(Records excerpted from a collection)
════════════════

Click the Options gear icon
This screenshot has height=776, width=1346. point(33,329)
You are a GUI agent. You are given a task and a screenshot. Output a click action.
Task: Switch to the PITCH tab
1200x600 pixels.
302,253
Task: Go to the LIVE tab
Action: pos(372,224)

════════════════

Exercise details: Respond with the exact lines running from the one that contains "You are a GUI" through the last line of the data above, and no other lines.

Reply to the exercise:
You are a GUI agent. You are given a task and a screenshot. Output a click action.
Task: Switch to the PITCH tab
1200x600 pixels.
302,253
Task: Go to the LIVE tab
Action: pos(372,224)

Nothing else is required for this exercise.